Call for national standards body to monitor child protection services

national standards-setting body to monitor the performance of child protection
services was proposed last week at the fourth seminar of phase two of the
Victoria Climbie Inquiry.

John Ransford, head of education and social
policy at the Local Government Association, said such a body would do away with
the need for public inquiries into child deaths.

The proposed body would set and monitor
standards. Agencies would explicitly contract with the new body, agreeing to
deliver on the standards for the local area. "That would mean that
agencies then have to deliver the resources – which is the key point to make it
work," said Ransford. The local authority chief executive would be the
right person to ensure it was done in the way the locality wanted.

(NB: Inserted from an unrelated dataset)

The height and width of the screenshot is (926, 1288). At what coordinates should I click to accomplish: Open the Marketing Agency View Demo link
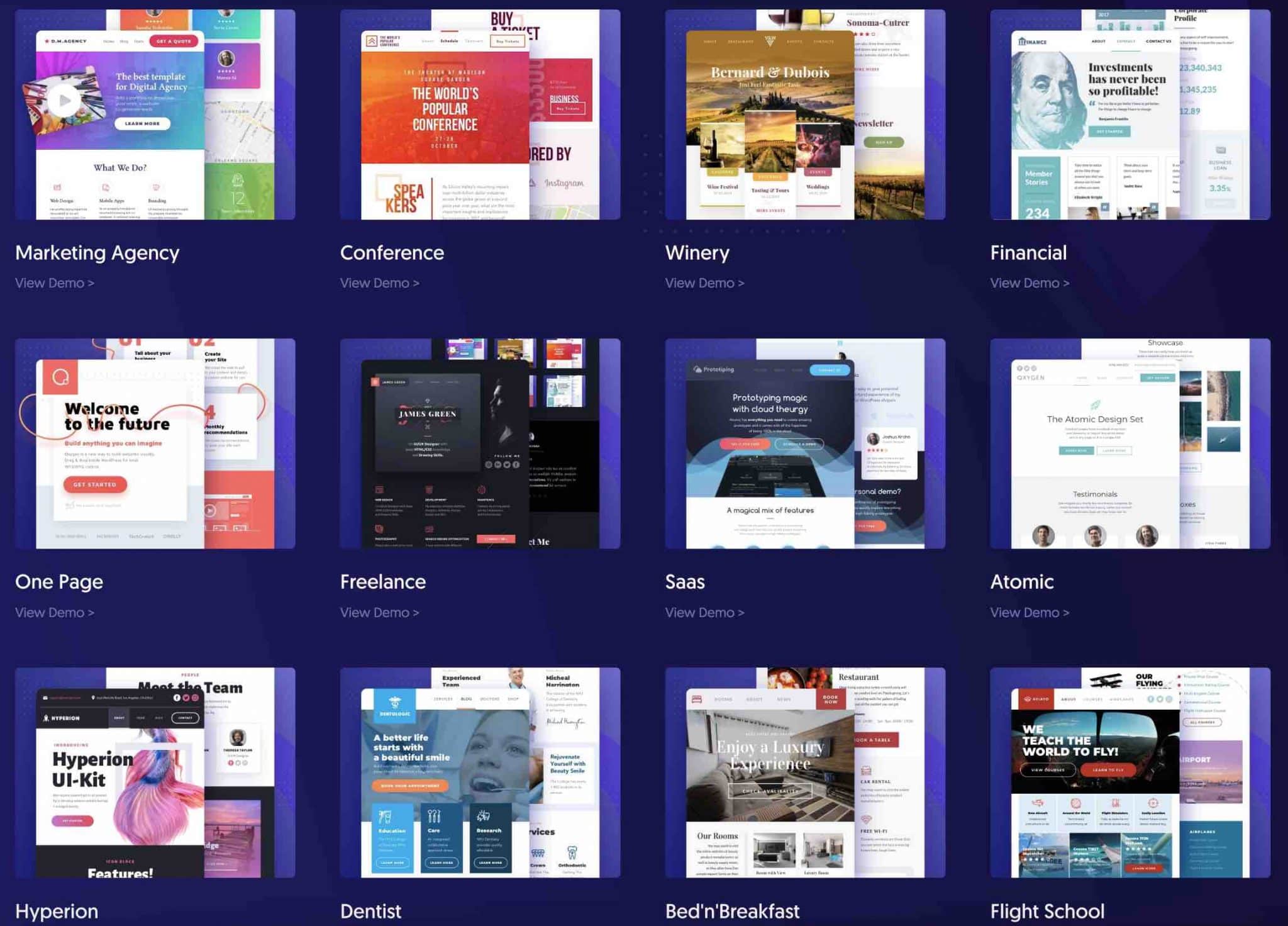coord(55,283)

The group of experts favoured such a body
over a central agency running child protection services.

Commenting on the impact of structural
change, June Thoburn, professor of social work at the University of East
Anglia, said: "On the whole, people do not leave because they are
underpaid or overworked. They leave because they keep being moved around, they
keep losing their relationships."

Former chief social services inspector Sir
William Utting warned that child protection must not be split off from wider
services. "Child protection services are an integral part of child welfare
services generally and no system that separates them is going to operate
successfully." Such services also need to be open to public scrutiny and
accountable to directly elected representatives, he said.

Children’s charity the NSPCC proposed new
multi-disciplinary teams, but others warned that that could lead to the
blurring of roles between police officers and social workers, and yet more
bureaucratic hurdles.

Experts agreed that strengthening area child
protection committees could help improve closer working between agencies and
could be one way to help prevent a repeat of the catastrophic agency failings
in Victoria’s case.

NSPCC policy adviser Rhian Stone said ACPCs
lacked teeth and needed to be put on a statutory footing.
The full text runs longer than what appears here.